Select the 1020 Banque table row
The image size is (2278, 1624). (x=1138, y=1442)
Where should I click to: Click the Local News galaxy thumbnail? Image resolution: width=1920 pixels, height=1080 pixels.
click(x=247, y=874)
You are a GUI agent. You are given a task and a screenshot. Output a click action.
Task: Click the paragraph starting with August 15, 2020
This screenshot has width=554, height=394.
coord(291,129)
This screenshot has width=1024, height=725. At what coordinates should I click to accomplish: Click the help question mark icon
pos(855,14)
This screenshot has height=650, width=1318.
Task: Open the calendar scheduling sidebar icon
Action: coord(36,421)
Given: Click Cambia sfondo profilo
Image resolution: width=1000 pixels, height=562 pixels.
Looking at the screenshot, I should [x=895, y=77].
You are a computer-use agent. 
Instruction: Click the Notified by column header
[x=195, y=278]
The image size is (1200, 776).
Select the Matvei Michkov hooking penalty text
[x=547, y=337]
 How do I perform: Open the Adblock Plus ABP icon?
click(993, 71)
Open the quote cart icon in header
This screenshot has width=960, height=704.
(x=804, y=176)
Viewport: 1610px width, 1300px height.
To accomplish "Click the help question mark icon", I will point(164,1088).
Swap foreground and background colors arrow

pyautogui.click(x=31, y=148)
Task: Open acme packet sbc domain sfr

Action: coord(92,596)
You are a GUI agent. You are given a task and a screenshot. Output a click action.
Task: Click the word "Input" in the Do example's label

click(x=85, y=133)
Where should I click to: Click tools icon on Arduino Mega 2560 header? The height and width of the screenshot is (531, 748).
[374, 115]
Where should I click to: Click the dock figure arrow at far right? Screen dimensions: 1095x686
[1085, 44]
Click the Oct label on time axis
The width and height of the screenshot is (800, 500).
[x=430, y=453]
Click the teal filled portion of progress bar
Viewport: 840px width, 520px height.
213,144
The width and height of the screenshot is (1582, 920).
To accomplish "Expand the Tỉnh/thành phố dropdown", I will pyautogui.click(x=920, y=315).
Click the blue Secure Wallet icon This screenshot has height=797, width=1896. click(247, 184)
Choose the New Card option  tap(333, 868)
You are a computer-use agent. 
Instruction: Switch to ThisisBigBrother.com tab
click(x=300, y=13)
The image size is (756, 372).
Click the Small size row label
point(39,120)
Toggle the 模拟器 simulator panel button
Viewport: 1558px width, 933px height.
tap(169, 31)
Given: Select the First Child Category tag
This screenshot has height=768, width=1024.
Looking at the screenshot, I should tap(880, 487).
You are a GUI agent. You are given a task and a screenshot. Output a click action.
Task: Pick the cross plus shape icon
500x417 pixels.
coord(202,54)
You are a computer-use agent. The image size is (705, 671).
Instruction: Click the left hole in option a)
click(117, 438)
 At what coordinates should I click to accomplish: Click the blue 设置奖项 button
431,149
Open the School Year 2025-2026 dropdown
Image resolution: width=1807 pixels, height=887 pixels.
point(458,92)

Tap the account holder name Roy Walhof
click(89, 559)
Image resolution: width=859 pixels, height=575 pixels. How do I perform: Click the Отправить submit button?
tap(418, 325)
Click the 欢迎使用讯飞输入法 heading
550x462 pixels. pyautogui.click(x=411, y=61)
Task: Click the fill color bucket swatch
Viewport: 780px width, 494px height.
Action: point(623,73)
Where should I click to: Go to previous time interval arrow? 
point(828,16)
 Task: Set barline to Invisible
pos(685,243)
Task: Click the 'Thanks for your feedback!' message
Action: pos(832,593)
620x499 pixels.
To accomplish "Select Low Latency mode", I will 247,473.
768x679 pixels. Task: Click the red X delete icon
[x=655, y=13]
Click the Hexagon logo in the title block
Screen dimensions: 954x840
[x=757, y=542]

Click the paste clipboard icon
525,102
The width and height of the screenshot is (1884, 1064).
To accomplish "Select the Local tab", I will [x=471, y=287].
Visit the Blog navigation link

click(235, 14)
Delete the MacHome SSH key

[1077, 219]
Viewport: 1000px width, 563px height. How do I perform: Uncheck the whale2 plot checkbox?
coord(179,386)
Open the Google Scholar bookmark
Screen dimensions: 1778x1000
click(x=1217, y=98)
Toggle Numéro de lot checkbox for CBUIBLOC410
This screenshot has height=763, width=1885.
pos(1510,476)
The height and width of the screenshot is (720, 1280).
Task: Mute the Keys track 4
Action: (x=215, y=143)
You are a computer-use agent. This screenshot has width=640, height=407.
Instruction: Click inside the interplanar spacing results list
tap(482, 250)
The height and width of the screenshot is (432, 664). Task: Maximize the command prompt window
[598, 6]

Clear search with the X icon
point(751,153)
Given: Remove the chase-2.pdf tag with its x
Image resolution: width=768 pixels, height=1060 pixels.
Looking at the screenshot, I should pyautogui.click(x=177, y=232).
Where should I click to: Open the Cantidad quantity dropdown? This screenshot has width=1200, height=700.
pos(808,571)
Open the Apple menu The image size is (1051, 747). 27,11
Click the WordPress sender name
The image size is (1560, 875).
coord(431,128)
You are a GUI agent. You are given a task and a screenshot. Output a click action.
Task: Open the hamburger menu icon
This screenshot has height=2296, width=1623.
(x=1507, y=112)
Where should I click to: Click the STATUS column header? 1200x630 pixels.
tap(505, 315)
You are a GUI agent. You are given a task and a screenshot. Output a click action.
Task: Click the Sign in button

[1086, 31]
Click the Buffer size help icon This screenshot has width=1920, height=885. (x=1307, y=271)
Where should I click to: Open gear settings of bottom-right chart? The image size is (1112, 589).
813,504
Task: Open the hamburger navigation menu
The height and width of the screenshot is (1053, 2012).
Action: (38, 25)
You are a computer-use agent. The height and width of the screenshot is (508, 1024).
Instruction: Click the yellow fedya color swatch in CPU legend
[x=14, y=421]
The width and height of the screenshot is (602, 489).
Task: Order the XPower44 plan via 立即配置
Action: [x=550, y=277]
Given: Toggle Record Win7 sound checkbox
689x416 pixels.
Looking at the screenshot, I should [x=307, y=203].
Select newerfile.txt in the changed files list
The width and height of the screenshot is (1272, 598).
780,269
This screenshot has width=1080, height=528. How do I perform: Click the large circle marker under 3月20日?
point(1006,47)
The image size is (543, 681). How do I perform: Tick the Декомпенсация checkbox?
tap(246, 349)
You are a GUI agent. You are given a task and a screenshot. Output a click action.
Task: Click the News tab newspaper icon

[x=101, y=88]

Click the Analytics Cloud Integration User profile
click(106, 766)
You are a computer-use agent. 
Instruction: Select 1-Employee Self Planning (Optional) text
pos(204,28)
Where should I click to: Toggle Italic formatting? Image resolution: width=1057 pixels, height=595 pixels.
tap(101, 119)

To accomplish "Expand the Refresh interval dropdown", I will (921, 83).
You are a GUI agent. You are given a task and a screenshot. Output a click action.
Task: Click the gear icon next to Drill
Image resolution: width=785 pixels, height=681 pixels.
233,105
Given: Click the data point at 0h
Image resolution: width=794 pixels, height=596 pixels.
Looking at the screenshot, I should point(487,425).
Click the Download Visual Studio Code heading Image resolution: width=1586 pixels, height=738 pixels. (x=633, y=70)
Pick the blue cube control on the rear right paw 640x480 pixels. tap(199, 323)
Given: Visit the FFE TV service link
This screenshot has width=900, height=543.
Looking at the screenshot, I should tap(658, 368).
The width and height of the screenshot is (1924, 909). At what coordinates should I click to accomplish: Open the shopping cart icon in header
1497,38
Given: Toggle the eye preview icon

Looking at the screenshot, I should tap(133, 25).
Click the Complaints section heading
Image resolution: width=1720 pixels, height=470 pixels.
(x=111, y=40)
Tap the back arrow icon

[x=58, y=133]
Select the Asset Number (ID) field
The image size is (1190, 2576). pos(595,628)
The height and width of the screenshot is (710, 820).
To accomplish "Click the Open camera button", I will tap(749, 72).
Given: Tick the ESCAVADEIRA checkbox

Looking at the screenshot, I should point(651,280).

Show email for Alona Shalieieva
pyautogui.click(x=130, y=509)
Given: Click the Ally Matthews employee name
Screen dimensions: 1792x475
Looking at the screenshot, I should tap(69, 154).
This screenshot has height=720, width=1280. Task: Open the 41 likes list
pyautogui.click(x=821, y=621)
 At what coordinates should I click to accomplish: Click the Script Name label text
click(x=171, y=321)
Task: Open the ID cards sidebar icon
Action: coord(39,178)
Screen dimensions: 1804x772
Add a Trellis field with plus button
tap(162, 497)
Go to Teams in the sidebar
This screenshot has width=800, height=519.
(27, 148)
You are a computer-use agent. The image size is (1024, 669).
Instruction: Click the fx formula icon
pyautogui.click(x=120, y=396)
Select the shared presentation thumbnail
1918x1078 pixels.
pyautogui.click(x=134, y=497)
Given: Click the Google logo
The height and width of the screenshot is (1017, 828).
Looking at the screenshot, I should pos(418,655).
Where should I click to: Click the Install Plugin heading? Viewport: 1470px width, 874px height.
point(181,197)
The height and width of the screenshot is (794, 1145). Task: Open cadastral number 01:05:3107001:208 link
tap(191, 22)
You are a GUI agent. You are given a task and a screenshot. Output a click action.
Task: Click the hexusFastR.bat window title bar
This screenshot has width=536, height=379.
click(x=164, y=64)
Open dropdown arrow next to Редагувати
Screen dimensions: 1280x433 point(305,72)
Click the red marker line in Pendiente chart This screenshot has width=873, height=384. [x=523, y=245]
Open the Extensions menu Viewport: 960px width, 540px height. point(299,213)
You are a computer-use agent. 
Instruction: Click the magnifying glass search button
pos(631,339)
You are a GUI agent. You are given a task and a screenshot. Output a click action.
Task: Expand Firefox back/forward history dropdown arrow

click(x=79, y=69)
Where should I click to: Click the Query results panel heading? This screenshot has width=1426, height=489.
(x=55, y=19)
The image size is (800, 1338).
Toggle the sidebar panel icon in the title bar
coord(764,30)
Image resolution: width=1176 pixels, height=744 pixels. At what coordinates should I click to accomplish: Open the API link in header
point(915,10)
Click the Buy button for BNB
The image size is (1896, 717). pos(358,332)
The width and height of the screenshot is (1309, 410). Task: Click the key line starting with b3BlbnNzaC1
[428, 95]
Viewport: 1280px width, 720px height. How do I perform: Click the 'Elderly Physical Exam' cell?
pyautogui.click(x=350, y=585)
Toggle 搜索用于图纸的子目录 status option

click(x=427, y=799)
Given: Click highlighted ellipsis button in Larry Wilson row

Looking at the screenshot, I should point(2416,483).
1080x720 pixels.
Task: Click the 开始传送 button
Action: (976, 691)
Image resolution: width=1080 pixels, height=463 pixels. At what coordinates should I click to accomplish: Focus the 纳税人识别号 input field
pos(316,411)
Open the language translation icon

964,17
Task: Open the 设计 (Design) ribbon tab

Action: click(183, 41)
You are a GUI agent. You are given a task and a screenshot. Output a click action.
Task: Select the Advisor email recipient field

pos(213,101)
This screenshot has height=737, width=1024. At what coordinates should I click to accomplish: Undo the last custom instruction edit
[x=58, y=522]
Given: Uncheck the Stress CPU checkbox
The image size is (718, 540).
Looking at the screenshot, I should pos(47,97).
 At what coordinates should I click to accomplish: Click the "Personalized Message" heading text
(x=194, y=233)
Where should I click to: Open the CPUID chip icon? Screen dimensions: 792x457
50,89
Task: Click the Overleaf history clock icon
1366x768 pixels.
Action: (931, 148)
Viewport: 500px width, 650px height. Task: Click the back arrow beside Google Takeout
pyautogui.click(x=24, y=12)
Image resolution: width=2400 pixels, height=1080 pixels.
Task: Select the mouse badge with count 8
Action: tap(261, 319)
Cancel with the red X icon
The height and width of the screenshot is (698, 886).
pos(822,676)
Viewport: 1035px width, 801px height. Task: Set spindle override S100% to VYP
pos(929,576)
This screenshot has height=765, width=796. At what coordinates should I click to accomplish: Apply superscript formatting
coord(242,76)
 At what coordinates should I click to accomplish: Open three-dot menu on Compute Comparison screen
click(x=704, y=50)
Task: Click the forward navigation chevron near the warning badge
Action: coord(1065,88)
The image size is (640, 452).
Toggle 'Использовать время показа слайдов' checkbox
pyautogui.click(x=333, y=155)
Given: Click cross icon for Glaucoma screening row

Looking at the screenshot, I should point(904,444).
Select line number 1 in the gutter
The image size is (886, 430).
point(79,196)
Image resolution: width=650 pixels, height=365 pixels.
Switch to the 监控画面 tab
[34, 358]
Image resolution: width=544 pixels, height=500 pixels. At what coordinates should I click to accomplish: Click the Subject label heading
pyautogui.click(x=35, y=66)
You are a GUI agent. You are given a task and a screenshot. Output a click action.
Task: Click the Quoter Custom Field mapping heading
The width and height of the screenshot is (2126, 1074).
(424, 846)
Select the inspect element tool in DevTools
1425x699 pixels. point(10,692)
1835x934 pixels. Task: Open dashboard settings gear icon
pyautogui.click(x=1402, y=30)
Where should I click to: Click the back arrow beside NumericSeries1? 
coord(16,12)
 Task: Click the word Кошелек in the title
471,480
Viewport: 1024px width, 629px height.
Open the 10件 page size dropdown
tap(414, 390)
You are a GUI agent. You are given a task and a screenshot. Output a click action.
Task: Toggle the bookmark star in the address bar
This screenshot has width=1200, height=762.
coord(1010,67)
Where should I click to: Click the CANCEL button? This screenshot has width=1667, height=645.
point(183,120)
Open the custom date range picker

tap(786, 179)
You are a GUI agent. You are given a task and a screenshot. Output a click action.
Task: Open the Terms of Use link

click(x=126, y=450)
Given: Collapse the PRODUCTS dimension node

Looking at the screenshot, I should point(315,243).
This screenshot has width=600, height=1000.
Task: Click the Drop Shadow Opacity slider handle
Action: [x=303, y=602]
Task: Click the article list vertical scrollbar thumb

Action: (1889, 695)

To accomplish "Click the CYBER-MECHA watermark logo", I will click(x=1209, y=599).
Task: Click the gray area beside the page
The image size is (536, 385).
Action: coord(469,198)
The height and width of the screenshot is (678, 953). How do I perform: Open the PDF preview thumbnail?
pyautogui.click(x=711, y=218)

==========

Brief: Show every line from the entries above in which "bookmark" appears.

Solution below:
Open the Google Scholar bookmark
Task: Toggle the bookmark star in the address bar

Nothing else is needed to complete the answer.